▶ [DATA EXTRACTS]:
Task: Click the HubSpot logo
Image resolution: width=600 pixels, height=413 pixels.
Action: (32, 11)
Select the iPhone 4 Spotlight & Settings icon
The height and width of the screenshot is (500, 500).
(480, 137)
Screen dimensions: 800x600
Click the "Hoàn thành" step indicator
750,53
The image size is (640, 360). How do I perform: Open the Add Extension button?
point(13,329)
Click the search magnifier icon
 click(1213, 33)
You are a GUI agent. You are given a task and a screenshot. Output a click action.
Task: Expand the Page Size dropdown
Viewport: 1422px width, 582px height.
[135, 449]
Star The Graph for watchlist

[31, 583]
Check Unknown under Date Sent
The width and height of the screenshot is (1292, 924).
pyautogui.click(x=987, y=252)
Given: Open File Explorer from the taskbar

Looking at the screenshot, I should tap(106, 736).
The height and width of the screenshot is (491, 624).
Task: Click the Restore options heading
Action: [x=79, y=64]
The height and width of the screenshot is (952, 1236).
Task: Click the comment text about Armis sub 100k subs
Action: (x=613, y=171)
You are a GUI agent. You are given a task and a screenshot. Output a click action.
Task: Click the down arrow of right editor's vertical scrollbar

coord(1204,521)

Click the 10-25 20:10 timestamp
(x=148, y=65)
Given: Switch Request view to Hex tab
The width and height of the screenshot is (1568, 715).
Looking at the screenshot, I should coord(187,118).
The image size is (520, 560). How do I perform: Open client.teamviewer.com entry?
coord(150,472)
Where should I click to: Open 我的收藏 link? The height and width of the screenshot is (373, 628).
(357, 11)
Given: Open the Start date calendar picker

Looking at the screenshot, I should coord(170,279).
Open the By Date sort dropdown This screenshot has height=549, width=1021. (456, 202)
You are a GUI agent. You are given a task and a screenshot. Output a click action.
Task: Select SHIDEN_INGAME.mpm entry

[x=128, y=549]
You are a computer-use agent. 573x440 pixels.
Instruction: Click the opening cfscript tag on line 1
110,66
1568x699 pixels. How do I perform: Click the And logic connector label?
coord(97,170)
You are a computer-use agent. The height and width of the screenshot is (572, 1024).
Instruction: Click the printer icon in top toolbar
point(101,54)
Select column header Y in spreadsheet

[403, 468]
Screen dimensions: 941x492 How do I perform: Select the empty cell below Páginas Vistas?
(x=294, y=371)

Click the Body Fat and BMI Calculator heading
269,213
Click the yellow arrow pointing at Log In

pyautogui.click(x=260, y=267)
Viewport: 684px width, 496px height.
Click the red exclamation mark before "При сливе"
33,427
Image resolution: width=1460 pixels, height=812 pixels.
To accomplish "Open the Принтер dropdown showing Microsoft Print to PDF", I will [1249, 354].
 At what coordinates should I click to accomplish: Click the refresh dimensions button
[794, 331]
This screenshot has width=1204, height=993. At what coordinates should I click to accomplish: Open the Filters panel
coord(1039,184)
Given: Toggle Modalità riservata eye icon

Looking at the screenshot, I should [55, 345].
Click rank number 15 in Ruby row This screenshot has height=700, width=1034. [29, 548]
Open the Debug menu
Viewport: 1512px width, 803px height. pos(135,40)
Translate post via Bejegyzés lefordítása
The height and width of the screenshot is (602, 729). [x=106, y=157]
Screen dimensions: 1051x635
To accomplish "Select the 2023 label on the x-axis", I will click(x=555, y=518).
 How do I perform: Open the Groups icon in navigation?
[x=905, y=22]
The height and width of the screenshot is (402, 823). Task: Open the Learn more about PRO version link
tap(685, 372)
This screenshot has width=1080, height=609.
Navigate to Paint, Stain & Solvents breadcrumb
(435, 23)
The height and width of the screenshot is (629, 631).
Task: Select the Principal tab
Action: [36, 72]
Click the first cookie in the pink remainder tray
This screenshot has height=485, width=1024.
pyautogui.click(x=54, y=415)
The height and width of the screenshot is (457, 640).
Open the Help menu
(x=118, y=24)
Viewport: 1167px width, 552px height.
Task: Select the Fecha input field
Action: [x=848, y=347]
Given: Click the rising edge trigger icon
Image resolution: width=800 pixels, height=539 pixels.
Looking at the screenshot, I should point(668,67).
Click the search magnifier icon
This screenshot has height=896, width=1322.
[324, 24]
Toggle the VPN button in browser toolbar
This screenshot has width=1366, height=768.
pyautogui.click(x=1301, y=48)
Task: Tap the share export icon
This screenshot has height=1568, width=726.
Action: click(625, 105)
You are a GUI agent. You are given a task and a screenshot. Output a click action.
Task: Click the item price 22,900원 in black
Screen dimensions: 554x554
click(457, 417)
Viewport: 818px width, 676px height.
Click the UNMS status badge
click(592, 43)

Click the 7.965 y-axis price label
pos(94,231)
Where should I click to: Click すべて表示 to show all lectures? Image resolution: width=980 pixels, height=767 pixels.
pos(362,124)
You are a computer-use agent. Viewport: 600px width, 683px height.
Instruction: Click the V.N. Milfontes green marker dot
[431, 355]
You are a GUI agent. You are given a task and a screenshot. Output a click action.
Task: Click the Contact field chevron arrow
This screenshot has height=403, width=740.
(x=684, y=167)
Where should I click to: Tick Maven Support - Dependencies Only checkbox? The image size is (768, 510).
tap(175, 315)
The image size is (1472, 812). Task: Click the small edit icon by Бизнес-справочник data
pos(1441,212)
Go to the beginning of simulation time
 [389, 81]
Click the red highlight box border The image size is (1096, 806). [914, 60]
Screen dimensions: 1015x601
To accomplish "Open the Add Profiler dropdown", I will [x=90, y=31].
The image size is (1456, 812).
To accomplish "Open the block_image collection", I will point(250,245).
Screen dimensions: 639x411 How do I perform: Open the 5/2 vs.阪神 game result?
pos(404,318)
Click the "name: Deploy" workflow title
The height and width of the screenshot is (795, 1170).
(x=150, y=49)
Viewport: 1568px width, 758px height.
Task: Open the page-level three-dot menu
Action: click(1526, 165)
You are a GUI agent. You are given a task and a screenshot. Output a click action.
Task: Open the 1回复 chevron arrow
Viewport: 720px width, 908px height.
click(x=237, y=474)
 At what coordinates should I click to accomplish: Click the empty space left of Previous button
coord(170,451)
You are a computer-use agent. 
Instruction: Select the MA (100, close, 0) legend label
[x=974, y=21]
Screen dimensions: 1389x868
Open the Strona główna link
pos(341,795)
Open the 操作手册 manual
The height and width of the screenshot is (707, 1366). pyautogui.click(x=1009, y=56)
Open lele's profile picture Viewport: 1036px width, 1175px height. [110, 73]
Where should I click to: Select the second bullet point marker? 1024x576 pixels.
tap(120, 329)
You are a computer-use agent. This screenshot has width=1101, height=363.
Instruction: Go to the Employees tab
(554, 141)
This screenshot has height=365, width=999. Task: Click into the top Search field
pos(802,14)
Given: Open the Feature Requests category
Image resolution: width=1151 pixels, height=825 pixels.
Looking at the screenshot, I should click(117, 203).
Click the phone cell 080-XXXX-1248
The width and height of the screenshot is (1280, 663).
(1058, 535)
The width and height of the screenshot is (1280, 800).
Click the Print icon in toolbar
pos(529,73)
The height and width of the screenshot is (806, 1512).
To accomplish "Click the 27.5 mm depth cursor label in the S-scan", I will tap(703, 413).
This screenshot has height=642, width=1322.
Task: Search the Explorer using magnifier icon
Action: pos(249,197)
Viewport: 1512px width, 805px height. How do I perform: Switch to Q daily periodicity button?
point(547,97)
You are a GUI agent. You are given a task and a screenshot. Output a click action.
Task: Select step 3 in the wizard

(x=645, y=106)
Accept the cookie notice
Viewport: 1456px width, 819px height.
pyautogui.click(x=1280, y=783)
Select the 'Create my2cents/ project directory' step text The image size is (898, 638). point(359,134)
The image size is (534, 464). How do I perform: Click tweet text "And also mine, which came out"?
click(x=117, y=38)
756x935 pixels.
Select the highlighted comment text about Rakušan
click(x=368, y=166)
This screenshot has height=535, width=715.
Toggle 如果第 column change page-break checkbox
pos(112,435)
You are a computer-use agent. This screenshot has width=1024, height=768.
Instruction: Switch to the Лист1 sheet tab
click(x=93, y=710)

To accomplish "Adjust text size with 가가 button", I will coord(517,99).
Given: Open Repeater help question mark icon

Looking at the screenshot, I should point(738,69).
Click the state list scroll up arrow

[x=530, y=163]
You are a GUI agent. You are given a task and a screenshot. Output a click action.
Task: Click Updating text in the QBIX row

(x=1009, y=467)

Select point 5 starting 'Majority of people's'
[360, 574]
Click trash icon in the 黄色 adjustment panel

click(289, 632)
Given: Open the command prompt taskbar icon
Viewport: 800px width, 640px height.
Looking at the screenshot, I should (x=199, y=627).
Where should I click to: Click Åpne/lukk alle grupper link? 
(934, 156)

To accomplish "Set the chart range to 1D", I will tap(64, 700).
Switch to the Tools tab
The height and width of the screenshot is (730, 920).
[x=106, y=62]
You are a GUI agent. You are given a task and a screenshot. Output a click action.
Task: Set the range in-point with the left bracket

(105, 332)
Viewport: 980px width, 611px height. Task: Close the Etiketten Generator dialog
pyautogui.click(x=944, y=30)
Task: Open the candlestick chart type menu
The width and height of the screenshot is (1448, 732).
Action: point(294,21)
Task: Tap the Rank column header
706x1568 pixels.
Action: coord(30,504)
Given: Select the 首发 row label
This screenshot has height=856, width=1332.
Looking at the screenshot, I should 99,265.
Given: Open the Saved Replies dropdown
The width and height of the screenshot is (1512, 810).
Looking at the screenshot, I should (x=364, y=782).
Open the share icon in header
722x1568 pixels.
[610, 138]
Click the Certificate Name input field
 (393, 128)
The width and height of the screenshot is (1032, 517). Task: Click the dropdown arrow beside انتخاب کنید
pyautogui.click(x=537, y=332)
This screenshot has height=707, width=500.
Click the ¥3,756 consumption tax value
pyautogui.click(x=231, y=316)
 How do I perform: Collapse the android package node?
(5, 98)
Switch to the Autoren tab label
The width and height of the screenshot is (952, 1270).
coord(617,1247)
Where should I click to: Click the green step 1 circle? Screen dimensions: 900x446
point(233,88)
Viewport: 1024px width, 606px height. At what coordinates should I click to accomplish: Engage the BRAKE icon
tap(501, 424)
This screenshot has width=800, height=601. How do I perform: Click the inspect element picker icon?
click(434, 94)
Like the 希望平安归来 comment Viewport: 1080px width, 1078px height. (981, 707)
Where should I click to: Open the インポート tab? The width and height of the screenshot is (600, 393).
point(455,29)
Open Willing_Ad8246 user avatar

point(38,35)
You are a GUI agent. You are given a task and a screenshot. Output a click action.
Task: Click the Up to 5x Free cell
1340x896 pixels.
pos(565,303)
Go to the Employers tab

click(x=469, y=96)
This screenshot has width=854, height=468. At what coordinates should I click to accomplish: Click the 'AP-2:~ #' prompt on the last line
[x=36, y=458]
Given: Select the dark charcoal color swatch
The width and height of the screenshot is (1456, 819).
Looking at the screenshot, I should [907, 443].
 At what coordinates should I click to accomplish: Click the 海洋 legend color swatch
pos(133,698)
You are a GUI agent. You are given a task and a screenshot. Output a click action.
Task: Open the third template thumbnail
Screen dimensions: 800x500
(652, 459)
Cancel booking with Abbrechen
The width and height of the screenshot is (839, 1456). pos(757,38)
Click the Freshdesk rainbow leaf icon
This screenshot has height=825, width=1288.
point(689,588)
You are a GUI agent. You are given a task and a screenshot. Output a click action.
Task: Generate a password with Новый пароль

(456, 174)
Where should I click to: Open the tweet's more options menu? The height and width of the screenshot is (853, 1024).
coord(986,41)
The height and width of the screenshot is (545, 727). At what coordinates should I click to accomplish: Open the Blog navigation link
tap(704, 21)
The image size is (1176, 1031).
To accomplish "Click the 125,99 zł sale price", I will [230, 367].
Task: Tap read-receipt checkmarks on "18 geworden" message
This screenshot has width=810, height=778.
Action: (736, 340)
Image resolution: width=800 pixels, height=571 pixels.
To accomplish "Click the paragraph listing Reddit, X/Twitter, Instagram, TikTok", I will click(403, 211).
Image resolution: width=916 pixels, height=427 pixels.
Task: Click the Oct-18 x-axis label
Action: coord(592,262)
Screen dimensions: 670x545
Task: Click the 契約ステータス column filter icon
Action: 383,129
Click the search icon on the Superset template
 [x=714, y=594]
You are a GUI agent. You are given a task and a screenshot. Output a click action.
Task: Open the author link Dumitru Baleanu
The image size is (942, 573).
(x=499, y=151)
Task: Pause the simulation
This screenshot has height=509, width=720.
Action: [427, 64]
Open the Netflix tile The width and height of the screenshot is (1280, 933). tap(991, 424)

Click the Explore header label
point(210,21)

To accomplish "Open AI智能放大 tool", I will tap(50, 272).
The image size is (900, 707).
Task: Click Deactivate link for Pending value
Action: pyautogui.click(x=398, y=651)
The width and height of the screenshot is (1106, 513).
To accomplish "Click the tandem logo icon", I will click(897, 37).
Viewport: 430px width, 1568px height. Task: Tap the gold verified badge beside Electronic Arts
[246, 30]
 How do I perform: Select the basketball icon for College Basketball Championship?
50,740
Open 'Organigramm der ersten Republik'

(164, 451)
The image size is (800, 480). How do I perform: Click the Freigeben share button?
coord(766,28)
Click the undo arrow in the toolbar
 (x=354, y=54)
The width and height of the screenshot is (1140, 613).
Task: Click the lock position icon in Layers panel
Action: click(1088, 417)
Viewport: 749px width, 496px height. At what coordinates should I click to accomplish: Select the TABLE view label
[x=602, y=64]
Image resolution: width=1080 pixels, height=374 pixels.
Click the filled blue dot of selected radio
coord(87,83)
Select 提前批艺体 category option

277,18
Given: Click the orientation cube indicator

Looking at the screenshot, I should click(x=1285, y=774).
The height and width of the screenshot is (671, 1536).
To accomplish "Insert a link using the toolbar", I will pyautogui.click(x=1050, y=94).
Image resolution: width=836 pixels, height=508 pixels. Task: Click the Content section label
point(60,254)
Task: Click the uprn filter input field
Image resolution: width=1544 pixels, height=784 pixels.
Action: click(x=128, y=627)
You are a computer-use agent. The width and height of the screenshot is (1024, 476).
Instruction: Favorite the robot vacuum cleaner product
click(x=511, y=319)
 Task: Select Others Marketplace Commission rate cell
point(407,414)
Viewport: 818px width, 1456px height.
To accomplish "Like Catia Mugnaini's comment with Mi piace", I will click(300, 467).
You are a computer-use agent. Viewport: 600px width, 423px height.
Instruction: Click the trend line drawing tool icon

▶ [EXERCISE BRIEF]: Find out how many lines in the listing contain the string "logo". Give the number alone.

▶ [WRITTEN REPLY]: 2